The report was commissioned by the Swedish National Institute of Public Health (Folkhälsoinstitutet), a state body that has long argued for restrictive alcohol legislation.
The institute assembled a group of international researchers to predict the consequences of abolishing the Systembolaget alcohol monopoly and allowing alcohol sales in either licensed liquor stores or in normal grocery stores.
They concluded that if alcohol was sold in 8,000 grocery stores, consumption would increase by 29 percent. This would lead to 1,500 more people dying every year of alcohol-related illnesses or accidents, to 16 million more sick days per year and to 14,000 more reported assaults per year, they said.
Consumption would increase most among young people and people who already drank a lot. The rise would be caused by less effective age checks, lower prices, more stores and more marketing.
“We have tried to make conservative predictions, and it is possible that increases in consumption would be greater,” said Harold Holder, senior research scientist at the Prevention Research Center in Berkeley, California, who led the research group.
The group looked at another scenario, in which alcohol was sold in 1,080 licensed private stores around the country, compared to Systembolaget’s 400 stores. The licensed stores would, according to the scenario, be closed on Sundays, but open 10 hours longer every week than the monopoly stores of today.
The research group concluded that such a move would lead alcohol consumption to rise 14 percent, corresponding to 1.4 litres more pure alcohol per person per year. Such an increase in consumption would lead to 700 further deaths, seven million further sick days and 6,700 assaults.
But Jan R Andersson, Member of Parliament for Prime Minister Fredrik Reinfeldt’s Moderate Party, said the report was “strange,” and ignored the fact that cheap smuggled alcohol was already widely available.
“The report is trying to paint a picture of a potential future situation, but what we have now is a real situation where 17-year-olds can get alcohol around the clock more cheaply than at Systembolaget.”

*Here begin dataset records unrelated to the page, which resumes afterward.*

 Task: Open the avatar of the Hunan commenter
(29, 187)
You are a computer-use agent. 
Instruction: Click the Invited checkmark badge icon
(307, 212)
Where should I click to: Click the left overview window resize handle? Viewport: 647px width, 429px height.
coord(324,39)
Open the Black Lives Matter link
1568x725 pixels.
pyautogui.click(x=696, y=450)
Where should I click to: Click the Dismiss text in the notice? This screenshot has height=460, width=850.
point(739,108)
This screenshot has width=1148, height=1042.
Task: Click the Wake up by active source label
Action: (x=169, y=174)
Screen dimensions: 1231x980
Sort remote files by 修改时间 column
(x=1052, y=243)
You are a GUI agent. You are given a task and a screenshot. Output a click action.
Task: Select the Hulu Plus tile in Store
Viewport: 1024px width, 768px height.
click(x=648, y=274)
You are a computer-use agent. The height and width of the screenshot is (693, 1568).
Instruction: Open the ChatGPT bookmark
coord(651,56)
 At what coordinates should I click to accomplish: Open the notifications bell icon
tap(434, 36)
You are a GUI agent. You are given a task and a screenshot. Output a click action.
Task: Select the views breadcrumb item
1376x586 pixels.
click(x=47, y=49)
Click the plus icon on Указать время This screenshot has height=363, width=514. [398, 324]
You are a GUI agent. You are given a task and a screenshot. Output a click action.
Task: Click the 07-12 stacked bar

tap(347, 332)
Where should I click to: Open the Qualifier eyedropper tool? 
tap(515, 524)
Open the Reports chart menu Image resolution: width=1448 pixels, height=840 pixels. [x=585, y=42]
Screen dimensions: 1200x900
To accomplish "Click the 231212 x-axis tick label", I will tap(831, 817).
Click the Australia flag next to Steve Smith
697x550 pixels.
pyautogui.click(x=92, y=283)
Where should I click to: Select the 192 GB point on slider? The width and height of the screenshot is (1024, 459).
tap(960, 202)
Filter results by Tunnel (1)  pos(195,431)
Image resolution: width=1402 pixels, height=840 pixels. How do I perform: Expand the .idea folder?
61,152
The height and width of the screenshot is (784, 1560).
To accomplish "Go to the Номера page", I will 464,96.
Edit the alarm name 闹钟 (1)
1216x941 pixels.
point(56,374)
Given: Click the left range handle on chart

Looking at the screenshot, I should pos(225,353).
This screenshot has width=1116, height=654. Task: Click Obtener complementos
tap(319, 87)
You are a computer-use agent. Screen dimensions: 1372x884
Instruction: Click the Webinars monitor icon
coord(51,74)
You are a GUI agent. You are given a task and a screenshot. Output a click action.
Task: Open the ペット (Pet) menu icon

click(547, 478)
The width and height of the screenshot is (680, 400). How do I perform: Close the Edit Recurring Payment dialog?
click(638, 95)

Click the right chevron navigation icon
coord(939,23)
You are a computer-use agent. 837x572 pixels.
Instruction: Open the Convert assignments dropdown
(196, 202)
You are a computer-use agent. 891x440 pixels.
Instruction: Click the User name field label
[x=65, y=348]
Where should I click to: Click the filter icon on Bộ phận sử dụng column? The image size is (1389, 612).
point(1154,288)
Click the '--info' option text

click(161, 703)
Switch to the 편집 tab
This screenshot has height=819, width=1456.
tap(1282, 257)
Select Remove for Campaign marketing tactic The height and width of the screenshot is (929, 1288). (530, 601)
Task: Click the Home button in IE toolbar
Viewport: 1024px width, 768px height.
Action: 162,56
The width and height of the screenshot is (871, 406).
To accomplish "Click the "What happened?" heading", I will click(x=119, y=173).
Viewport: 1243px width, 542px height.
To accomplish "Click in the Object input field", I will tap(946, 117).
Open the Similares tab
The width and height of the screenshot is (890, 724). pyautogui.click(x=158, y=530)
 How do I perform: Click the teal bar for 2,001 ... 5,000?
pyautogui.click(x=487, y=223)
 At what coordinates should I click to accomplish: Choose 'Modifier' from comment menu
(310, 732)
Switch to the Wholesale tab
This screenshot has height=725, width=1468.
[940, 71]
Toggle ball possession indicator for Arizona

Andersson said the way to control alcohol abuse in Sweden was to reduce alcohol tax and introduce a limited number of licensed private liquor stores.
“I would like to see responsible alcohol sales in Sweden,” he told The Local.
Andersson was also critical of the way the institute had carried out the study:
“They are misleading people by asking the wrong questions. The question is how we can move from today’s situation to a controlled situation,” he said.